Task requirements: Working through the lines below, return each one that holds "under".

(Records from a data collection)
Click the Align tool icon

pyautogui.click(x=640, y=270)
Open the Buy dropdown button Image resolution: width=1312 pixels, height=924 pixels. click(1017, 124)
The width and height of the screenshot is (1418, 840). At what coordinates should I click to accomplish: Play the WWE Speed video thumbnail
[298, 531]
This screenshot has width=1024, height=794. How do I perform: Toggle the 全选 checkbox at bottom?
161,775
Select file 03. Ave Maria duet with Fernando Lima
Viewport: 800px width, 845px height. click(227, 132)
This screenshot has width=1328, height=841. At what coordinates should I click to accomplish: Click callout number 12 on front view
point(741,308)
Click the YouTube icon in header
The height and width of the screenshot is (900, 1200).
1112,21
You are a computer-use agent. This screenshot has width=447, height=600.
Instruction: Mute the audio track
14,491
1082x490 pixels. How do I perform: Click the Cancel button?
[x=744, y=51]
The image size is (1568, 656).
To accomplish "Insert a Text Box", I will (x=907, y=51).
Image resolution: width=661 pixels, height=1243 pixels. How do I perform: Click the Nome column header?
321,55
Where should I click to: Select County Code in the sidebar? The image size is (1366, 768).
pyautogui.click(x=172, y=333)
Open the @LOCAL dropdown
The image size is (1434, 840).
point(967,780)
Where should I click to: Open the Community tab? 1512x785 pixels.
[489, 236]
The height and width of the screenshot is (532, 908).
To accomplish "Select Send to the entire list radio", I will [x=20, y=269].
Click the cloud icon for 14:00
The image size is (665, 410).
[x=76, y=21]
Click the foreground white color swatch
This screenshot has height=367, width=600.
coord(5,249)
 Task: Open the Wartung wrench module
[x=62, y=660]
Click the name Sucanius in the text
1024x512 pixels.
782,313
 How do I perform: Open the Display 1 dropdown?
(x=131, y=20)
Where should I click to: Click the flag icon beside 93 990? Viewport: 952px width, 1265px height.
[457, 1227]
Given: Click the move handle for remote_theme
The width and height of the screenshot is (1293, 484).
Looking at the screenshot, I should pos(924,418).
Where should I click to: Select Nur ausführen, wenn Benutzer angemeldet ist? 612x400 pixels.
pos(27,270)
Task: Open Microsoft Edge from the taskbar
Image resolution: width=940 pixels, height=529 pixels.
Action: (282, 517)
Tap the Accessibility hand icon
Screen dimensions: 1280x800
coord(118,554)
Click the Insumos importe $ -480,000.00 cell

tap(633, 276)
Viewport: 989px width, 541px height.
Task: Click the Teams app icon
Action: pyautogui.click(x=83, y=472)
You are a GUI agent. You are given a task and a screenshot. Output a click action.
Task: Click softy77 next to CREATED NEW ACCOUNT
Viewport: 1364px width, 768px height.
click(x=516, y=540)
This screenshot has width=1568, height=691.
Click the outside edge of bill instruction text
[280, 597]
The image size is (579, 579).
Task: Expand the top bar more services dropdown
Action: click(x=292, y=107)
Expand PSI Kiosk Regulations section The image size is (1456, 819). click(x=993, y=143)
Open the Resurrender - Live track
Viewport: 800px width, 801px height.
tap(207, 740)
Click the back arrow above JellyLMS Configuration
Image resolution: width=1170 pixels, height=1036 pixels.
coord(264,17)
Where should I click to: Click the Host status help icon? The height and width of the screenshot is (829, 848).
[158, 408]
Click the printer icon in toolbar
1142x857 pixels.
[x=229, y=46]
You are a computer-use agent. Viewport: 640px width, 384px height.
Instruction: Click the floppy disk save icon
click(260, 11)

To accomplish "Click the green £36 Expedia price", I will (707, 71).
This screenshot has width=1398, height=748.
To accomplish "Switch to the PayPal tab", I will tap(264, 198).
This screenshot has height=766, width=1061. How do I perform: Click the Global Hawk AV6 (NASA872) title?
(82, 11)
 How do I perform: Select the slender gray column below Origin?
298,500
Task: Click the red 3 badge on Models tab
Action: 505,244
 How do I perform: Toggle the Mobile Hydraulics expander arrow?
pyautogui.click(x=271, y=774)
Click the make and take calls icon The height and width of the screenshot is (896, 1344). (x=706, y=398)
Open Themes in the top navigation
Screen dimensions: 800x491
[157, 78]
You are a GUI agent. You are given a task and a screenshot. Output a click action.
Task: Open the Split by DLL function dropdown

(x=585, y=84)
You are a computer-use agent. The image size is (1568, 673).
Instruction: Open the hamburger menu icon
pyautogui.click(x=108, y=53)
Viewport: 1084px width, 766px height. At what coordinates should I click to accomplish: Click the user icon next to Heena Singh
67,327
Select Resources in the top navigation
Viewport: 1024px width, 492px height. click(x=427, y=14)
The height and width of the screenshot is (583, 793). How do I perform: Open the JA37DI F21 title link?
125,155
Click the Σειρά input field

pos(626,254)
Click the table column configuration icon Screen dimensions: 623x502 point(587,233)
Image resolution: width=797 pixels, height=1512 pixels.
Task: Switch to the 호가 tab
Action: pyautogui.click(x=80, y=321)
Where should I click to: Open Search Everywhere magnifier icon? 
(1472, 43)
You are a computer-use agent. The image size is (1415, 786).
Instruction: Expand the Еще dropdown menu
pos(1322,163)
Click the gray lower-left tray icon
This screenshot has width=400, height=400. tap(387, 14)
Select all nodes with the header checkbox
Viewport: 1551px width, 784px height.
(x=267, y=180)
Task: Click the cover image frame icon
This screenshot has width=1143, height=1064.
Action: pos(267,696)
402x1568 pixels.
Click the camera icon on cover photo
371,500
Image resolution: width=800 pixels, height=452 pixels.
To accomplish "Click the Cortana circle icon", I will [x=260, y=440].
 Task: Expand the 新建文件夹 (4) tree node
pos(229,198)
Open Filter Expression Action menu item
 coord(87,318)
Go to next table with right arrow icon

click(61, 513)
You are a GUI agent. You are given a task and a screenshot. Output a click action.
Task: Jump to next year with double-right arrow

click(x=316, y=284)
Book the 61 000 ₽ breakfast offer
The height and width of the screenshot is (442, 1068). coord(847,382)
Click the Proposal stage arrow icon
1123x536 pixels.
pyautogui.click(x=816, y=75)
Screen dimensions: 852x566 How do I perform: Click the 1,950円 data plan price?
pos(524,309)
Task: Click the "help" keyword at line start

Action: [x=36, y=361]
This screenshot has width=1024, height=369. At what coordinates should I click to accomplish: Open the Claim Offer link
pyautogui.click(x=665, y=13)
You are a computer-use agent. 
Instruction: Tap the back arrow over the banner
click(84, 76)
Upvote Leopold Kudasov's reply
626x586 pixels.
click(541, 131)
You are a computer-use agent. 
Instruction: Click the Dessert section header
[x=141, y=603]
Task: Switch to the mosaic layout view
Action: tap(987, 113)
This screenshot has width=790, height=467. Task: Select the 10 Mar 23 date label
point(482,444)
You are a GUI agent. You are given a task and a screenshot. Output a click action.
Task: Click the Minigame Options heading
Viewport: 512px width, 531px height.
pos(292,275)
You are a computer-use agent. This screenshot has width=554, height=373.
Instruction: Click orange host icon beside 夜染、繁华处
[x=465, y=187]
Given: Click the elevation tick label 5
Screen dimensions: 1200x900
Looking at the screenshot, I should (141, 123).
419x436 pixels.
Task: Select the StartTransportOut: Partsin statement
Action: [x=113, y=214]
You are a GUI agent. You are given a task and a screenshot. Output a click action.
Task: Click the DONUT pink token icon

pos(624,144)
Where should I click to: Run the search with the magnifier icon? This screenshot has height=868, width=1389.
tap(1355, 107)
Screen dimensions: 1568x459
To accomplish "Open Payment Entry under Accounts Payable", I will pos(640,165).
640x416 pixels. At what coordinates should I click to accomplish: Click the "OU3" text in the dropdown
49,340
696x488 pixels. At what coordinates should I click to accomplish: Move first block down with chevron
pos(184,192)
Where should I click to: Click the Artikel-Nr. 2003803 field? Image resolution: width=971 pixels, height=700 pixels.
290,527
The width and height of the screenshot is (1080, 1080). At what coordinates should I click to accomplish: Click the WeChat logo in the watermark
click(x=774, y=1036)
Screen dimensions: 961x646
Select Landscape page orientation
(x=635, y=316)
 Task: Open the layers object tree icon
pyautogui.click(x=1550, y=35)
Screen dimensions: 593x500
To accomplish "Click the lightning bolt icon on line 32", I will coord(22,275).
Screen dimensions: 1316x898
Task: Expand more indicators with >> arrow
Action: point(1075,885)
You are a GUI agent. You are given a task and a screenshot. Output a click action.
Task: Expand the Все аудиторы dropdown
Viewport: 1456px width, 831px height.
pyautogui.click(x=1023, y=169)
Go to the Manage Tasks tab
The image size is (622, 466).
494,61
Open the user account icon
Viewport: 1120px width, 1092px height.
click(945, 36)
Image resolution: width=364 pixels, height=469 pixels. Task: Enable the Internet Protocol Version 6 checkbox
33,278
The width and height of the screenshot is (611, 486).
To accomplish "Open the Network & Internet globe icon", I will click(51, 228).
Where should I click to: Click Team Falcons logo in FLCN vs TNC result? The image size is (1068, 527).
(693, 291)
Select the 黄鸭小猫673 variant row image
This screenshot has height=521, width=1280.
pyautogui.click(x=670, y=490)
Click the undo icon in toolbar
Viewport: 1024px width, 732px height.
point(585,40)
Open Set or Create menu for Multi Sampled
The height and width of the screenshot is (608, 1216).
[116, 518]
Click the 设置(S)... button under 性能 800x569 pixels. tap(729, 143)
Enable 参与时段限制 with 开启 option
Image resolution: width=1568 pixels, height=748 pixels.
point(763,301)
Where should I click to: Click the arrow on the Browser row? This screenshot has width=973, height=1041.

Solution to this task:
To accomplish "Open Payment Entry under Accounts Payable", I will pos(640,165).
Click the 设置(S)... button under 性能 800x569 pixels. tap(729, 143)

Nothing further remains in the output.